Abarim Publications' online Biblical Greek Dictionary
The noun νησος (nesos) means island. It's not clear where this word may have come from, and none of the common suggestions is very satisfying. Here at Abarim Publications we don't know either, but if we were to guess we would guess a link with the verb νεομαι (neomai), to go back or return, and particularly the derived noun νοστος (nostos), a return home.
This latter noun occurs frequently in Homer's Odyssey, for obvious reasons. A famous secondary work of later poets was entitled Nostoi, or Journeys Home, which told of other Greek heroes trying to make it back to Greece after the sacking of Troy.
The name Peloponnese, of the southern half of Greece, means island of Pelops (Pelops + nesos), and Pelops was a famous king and grandfather of Agamemnon and Menelaos; both major players in the Iliad. Another major Homeric character is Nestor, former Argonaut with Jason and king of Pylos, a city on the southern coast of the Peloponnese. His name, Νεστωρ (Nestor) is thought to derive from νοστος (nostos), a return home.
These words all derive from the PIE root "nes-", to return home safely (from which German gets its verb genesen, to recover from an illness), and may even relate to the noun ναος (naos), temple, and ναιω (naio), to dwell (to be home at).
The Greeks were notorious seafarers but in the Hebrew mind, the solid footing of dry land related to certainty and wisdom, whereas sea related to uncertainty and madness.
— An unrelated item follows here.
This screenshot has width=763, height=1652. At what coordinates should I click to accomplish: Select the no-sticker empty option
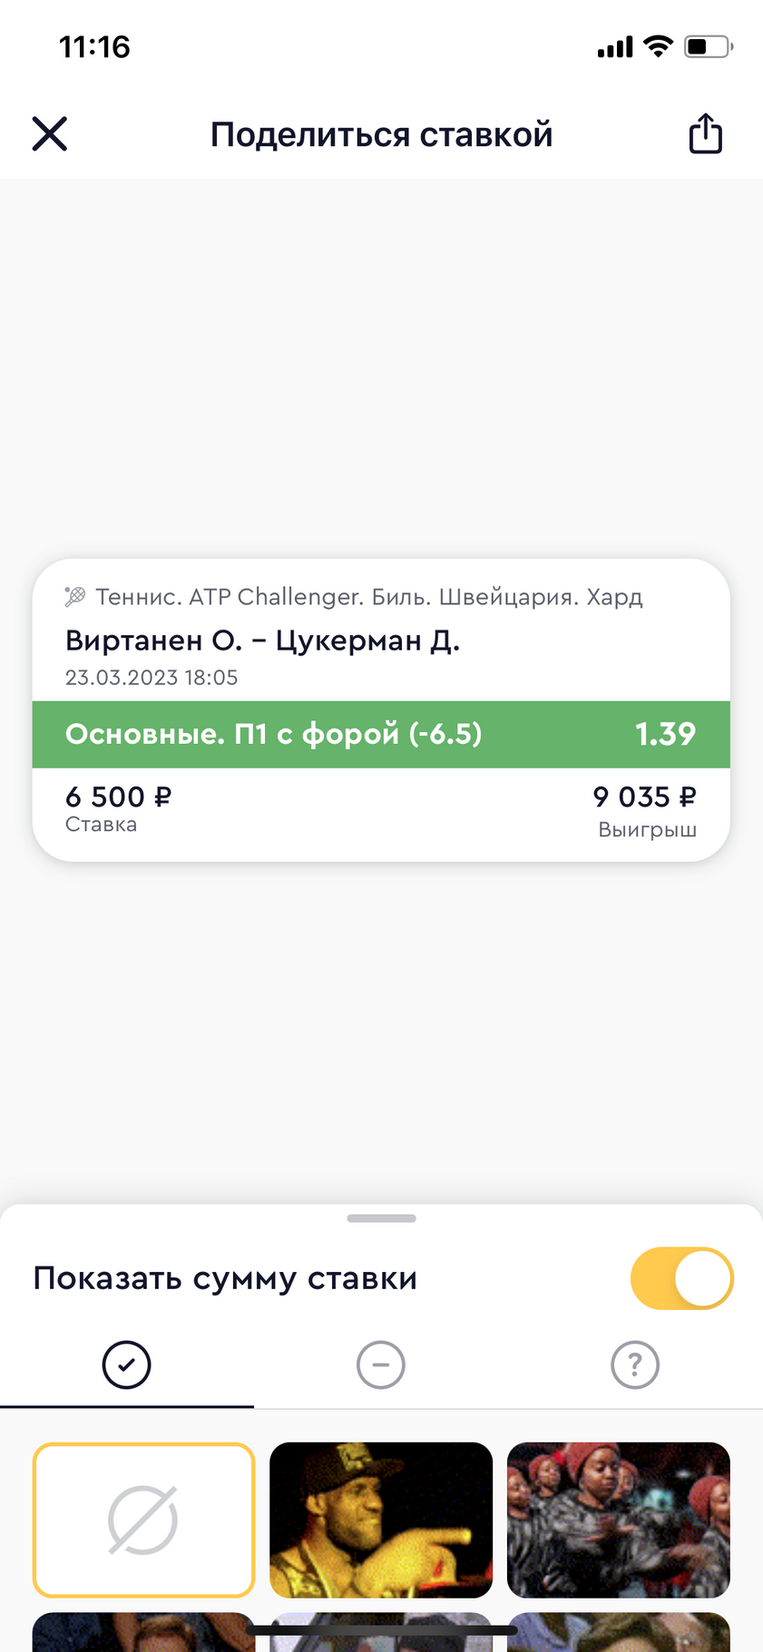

That means that to the Hebrews, an island was an enclave of reason in an ocean of folly (see for more on the cognitive aspect of the hydrological cycle our article on the noun νεφελη, nephele, cloud).
Our noun νησος (nesos), island, occurs 9 times, see full concordance, and from it derives.
- The noun νησιον (nesion), which is a diminutive of the former and means little island (Acts 27:16 only).